Ashish Ranpura
2005-Dec-07 23:08 UTC
[R] KMO sampling adequacy and SPSS -- partial solution
Dear colleagues, I've been searching for information on the Kaiser-Meyer-Olkin (KMO) Measure of Sampling Adequacy (MSA). This statistic is generated in SPSS and is often used to determine if a dataset is "appropriate" for factor analysis -- it's true utility seems quite low, but it seems to come up in stats classes a lot. It did in mine, and a glance through the R-help archives suggests I'm not alone. I finally found a reference describing the calculation, and wrote the following R function to perform it.
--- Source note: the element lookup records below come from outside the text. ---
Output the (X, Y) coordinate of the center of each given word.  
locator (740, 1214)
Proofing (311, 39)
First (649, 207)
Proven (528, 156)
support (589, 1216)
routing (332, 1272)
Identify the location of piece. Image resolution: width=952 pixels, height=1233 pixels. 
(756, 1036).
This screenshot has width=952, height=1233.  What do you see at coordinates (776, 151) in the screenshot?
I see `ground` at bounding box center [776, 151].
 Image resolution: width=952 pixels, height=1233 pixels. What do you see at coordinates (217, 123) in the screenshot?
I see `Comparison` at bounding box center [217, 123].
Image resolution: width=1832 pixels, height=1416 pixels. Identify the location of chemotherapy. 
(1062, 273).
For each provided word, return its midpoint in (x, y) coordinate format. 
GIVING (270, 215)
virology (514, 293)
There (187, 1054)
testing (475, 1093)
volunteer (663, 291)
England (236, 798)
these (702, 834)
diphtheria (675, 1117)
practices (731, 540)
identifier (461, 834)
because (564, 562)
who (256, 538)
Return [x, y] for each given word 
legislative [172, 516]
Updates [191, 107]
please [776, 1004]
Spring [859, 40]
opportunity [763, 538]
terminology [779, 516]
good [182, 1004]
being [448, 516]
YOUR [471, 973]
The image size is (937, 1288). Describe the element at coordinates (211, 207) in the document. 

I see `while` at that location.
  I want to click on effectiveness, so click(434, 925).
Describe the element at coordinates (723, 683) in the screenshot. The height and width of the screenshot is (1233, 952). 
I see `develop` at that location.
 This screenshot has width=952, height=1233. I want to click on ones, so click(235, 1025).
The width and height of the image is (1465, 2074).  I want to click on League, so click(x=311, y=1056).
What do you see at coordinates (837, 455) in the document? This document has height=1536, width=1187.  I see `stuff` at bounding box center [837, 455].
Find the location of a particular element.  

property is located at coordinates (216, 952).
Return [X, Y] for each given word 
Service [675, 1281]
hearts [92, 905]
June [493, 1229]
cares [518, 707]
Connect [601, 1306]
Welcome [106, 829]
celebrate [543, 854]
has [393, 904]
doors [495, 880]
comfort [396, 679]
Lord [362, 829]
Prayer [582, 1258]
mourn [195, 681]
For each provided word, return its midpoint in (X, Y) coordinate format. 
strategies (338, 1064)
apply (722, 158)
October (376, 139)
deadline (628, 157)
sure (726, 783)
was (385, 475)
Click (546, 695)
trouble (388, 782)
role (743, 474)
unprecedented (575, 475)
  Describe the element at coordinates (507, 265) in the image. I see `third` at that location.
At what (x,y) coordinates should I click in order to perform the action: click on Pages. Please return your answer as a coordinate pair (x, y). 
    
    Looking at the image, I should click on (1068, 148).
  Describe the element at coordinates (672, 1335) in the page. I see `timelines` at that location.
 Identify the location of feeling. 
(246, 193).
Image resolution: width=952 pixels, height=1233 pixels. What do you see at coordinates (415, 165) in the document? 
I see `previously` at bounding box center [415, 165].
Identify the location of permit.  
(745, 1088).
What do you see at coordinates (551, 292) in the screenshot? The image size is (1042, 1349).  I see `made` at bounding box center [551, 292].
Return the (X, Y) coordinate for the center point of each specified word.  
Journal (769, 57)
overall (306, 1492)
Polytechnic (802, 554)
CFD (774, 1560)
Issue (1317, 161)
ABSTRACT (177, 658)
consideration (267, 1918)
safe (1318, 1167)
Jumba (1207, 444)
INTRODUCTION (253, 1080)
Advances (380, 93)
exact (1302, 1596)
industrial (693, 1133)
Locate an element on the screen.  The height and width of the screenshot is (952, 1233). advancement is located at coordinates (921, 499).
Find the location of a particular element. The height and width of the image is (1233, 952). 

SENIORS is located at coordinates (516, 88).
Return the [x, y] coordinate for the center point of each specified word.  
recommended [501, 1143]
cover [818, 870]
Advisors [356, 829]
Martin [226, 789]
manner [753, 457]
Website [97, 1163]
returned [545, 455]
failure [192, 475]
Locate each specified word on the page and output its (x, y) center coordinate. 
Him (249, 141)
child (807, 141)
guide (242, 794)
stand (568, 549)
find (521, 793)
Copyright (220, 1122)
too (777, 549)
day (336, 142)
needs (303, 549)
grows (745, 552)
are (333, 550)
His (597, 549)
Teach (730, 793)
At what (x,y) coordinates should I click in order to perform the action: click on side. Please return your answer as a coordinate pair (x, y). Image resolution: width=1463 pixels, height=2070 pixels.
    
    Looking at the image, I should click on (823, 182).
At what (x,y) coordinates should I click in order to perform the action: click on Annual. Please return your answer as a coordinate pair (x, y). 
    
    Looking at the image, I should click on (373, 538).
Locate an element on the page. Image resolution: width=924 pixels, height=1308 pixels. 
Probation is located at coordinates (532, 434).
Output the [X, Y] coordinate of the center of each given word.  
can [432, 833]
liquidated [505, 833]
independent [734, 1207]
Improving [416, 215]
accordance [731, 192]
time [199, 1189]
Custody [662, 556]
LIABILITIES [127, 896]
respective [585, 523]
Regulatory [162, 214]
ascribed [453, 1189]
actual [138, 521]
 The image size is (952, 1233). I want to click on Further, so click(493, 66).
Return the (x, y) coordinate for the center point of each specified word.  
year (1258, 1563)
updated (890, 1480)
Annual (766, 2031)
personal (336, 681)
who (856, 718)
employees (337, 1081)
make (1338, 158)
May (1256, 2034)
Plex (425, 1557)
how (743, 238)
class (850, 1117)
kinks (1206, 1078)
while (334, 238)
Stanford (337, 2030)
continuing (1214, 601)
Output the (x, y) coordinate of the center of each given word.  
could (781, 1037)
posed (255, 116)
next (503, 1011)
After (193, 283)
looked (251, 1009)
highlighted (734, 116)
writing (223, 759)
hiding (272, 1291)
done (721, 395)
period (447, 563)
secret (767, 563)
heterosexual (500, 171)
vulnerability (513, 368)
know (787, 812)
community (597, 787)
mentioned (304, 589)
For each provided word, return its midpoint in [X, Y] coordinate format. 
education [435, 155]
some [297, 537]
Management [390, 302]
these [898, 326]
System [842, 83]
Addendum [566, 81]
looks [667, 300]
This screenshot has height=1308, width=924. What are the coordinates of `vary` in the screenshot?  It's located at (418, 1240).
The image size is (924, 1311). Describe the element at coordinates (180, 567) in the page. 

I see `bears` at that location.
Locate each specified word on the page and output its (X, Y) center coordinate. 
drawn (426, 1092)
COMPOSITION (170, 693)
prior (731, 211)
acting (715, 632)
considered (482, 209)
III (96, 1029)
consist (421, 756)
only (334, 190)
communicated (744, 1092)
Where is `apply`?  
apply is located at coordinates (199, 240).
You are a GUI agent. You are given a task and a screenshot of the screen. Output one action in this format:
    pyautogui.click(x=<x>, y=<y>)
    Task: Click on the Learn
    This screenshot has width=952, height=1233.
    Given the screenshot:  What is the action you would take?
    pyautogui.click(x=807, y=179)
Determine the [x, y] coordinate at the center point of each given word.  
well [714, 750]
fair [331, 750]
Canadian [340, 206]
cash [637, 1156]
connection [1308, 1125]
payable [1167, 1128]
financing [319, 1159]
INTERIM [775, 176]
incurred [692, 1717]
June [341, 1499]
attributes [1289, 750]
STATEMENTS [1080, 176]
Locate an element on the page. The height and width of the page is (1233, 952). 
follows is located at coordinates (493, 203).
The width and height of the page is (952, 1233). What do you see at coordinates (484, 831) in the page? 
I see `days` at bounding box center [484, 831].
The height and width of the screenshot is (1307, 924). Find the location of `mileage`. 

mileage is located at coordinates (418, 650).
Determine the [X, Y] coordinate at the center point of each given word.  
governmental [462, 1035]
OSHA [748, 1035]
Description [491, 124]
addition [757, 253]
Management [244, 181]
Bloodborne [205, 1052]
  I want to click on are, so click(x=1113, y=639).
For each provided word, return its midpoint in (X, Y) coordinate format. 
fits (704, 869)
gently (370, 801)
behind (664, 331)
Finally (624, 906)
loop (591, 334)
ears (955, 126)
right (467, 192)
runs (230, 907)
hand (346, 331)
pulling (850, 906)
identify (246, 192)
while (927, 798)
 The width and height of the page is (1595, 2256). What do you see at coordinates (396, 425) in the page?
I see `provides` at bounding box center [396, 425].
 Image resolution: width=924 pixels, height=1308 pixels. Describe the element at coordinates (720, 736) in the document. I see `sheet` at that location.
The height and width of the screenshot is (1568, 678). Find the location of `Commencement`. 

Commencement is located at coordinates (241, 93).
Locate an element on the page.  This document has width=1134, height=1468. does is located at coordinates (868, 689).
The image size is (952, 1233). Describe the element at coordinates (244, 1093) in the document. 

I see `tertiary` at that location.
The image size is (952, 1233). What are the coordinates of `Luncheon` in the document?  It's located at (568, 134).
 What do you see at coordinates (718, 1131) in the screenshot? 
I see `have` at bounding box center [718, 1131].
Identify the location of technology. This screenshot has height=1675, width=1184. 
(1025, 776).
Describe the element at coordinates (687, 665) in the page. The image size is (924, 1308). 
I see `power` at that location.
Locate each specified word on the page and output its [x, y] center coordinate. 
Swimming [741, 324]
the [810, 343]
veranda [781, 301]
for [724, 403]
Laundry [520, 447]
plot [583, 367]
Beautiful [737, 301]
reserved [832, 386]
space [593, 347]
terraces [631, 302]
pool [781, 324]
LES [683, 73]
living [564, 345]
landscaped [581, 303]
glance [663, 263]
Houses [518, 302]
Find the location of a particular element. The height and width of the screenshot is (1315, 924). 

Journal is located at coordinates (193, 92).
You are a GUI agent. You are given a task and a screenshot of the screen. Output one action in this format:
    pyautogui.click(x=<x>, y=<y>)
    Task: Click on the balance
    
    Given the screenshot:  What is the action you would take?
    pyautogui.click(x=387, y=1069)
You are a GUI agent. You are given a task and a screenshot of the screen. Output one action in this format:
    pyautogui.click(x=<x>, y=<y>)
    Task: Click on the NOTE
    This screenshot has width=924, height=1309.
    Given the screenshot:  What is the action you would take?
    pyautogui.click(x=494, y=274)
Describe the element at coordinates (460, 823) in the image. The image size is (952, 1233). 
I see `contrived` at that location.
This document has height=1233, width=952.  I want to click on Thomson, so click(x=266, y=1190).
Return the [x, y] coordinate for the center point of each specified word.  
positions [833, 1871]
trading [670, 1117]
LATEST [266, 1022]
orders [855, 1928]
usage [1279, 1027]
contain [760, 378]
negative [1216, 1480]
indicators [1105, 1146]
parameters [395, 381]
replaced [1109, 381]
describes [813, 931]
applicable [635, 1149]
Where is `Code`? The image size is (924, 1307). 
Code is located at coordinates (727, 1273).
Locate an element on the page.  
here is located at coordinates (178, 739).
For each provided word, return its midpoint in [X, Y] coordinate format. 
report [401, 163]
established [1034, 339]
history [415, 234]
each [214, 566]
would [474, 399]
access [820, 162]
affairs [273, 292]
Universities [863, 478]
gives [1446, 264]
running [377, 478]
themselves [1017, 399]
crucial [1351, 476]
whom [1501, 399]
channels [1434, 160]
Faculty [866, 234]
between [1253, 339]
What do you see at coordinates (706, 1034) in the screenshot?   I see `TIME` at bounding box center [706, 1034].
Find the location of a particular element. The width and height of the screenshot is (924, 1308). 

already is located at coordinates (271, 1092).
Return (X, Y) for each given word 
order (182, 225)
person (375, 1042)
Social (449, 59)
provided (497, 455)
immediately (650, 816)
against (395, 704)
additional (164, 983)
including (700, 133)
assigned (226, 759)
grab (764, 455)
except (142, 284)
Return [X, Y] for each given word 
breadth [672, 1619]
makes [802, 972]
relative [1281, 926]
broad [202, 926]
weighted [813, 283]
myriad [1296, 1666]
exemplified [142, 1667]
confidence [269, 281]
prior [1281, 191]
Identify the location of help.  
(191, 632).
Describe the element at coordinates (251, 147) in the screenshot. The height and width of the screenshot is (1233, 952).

Note that the function depends on a partial correlation function found in library(corpcor). kmo.test <- function(df){ ### ## Calculate the Kaiser-Meyer-Olkin Measure of Sampling Adequacy. ## Input should be a data frame or matrix, output is the KMO statistic. ## Formula derived from Hutcheson et al, 1999, ## "The multivariate social scientist," page 224, ISBN 0761952012 ## see <http://www2.chass.ncsu.edu/garson/pa765/hutcheson.htm> ### cor.sq = cor(df)^2 cor.sumsq = (sum(cor.sq)-dim(cor.sq)[1])/2 library(corpcor) pcor.sq = cor2pcor(cor(df))^2 pcor.sumsq = (sum(pcor.sq)-dim(pcor.sq)[1])/2 kmo = sus.cor.ss/(sus.cor.ss+sus.pcor.ss) return(kmo) } Also, for those trying to reproduce the SPSS factor analysis output, (-1 * cor2pcor(cor(yourDataFrame))) will produce the "anti-image correlation" matrix. Unfortunately, the most useful property of that matrix in SPSS is that the diagonals represent the individual MSA values -- I haven't found a way to derive those yet. Still working on that, any suggestions appreciated. --Ash. ----- Ashish Ranpura Institute of Cognitive Neuroscience University College London 17 Queen Square London WC1N 3AR tel: +44 (20) 7679 1126 web: http://www.icn.ucl.ac.uk
Ashish Ranpura
2005-Dec-07 23:19 UTC
[R] KMO sampling adequacy and SPSS -- partial solution
Sorry, there was an error in that function, a hangover from a previous session. The corrected function is: kmo.test <- function(df){ ### ## Calculate the Kaiser-Meyer-Olkin Measure of Sampling Adequacy. ## Input should be a data frame or matrix, output is the KMO statistic. ## Formula derived from Hutcheson et al, 1999, ## "The multivariate social scientist," page 224, ISBN 0761952012 ## see <http://www2.chass.ncsu.edu/garson/pa765/hutcheson.htm> ### cor.sq = cor(df)^2 cor.sumsq = (sum(cor.sq)-dim(cor.sq)[1])/2 library(corpcor) pcor.sq = cor2pcor(cor(df))^2 pcor.sumsq = (sum(pcor.sq)-dim(pcor.sq)[1])/2 kmo = cor.sumsq/(cor.sumsq+pcor.sumsq) return(kmo) } --Ashish.